TEMPO.CO, Jakarta -Doni Herdaru Tona tinggal di rumah sederhana di kompleks Griya Kencana, Ciledug, Tangerang, Banten. Lebar rumahnya sekitar 4 meter, kamarnya ada empat. Di dalam rumah mungil itu ia tinggal bersama 28 anjing dan belasan kucing. Bisa dibayangkan kegaduhan dan kesesakan rumah tersebut.
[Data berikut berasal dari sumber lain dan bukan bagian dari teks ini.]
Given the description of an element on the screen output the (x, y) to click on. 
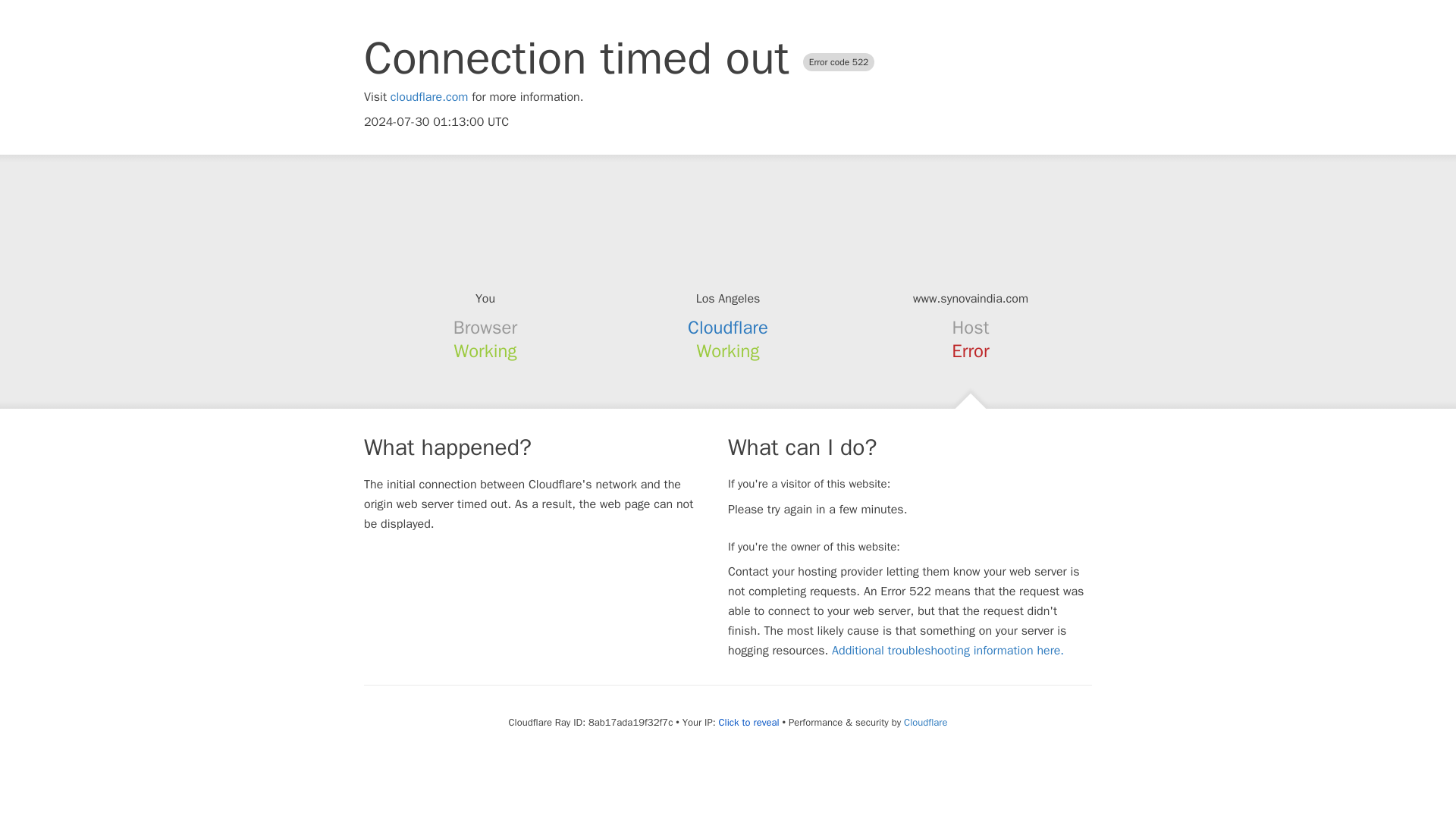
Cloudflare (727, 327)
Additional troubleshooting information here. (947, 650)
cloudflare.com (429, 96)
Click to reveal (748, 722)
Cloudflare (925, 721)
Given the description of an element on the screen output the (x, y) to click on. 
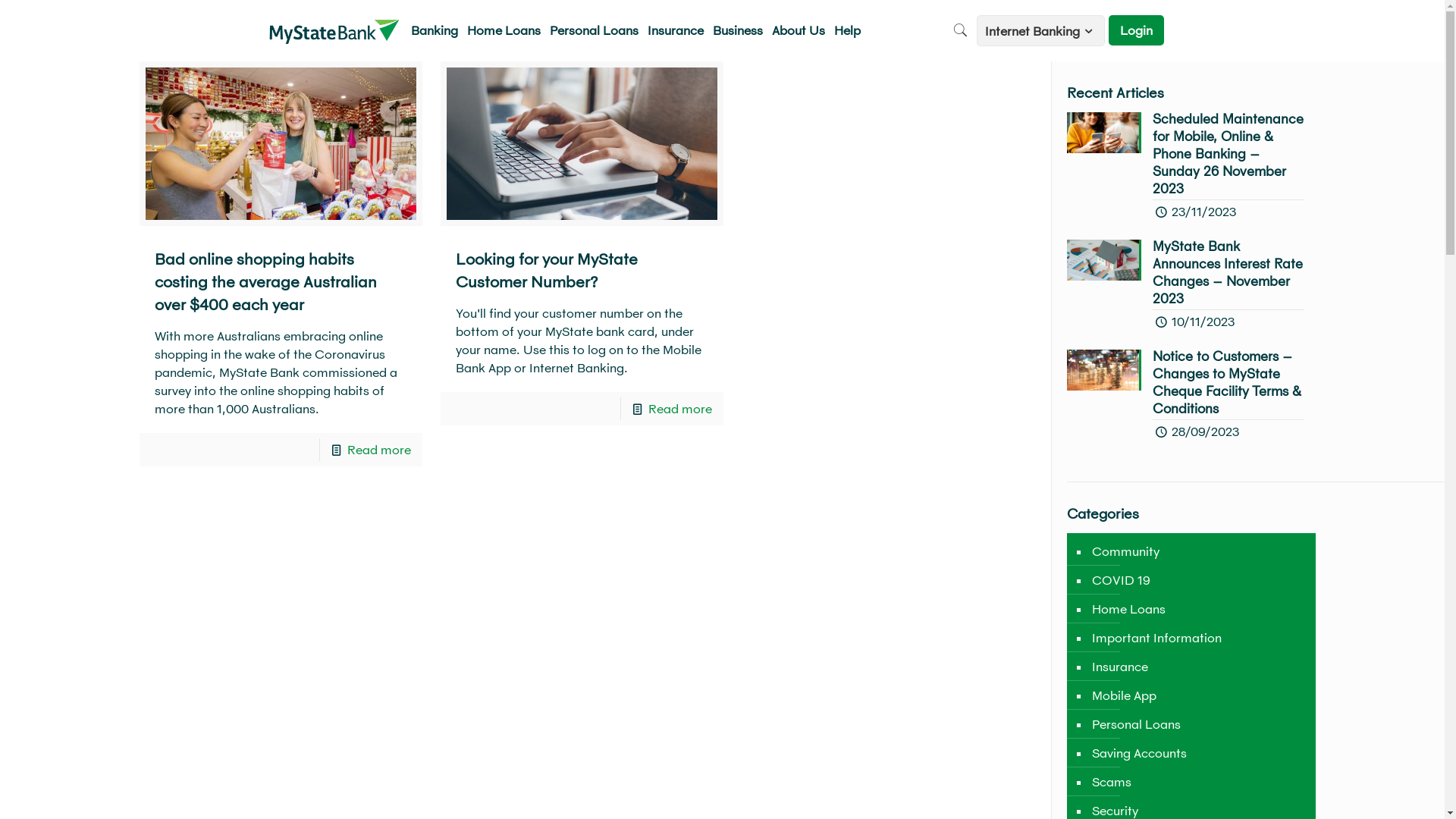
Insurance Element type: text (1118, 666)
Saving Accounts Element type: text (1137, 752)
Help Element type: text (847, 30)
Home Loans Element type: text (503, 30)
Read more Element type: text (680, 408)
About Us Element type: text (327, 108)
Home Loans Element type: text (1127, 608)
Internet Banking Element type: text (1040, 30)
Personal Loans Element type: text (594, 30)
Looking for your MyState Customer Number? Element type: text (546, 269)
Important Information Element type: text (1155, 637)
Mobile App Element type: text (1122, 694)
Home Element type: text (282, 108)
Business Element type: text (737, 30)
MyState Bank Element type: hover (334, 30)
Insurance Element type: text (675, 30)
Media Centre Element type: text (387, 108)
2020 Element type: text (439, 108)
Personal Loans Element type: text (1134, 723)
Banking Element type: text (434, 30)
Community Element type: text (1124, 550)
Read more Element type: text (379, 449)
Scams Element type: text (1110, 781)
About Us Element type: text (798, 30)
COVID 19 Element type: text (1119, 579)
Login Element type: text (1136, 30)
Ketika kami berkunjung ke sana pekan lalu, anjing-anjing itu menyalak seakan ingin mengusir. Namun pada akhirnya mereka mengakrabkan diri dengan menggigit sepatu atau bahkan meminta digendong. Salah satunya adalah Noel. Anjing berbulu hitam dan sedikit burik itu begitu aktif. Ia melompat ke pangkuan kami. Noel merupakan anjing liar yang diselamatkan Doni dari pembantaian oleh para preman di Cilebut Indah, Bogor. Teman-temannya mati dengan luka bacok.
Doni adalah vokalis band Funeral Inception. Nama yang sangar untuk sebuah kelompok musik. Maklum, alirannya death metal. Kulitnya hitam dan rambutnya panjang. Di atas panggung, Doni bisa terlihat lebih sangar lagi. Tapi pria berusia 35 tahun ini punya perasaan yang begitu halus terhadap binatang. Tiga tahun yang lalu ia menggagas pendirian Animal Defenders, yang menyelamatkan hewan-hewan telantar.
Sampai saat ini Animal Defenders hanya berfokus menyelamatkan kucing dan anjing. Organisasinya juga menentang distribusi daging anjing ke sejumlah restoran. Ia beberapa kali bersinggungan dengan para penjual daging anjing dan berupaya menghalangi mereka. Doni mencoba berkompromi dengan pengepul daging tersebut. Caranya, menebus anjing-anjing itu. Ia pernah membayar satu anjing seharga Rp 350 ribu.
Anjing lain yang pernah diselamatkannya adalah Clifford. Ia korban banjir Pluit. "Clifford akan disteril (kebiri), dia ganas mau kawin mulu," ujarnya saat melihat Clifford mengejar anjing lain. Penyelamatan Clifford cukup dramatis. Pada 19 Januari lalu, sebuah laporan masuk ke Animal Defenders. Infonya, ada anjing di Jalan Pluit Utara, Jakarta Utara, terjebak di dalam rumah. Banjir sudah setinggi 2,5 meter, dan pemilik rumah pergi mengungsi.
Doni dan empat temannya bergerak ke sana dengan perahu karet. Setelah sekitar satu jam mendayung, mereka sampai di lokasi. Langit mendung, waktu menunjukkan pukul 16.30, dan air bertambah tinggi terus. Diteriaki berkali-kali, anjing yang terjebak itu tidak merespons. Di bawah guyuran hujan deras, dua orang memutuskan naik ke genteng, satu orang menyelam ke dalam air yang berwarna kecokelatan.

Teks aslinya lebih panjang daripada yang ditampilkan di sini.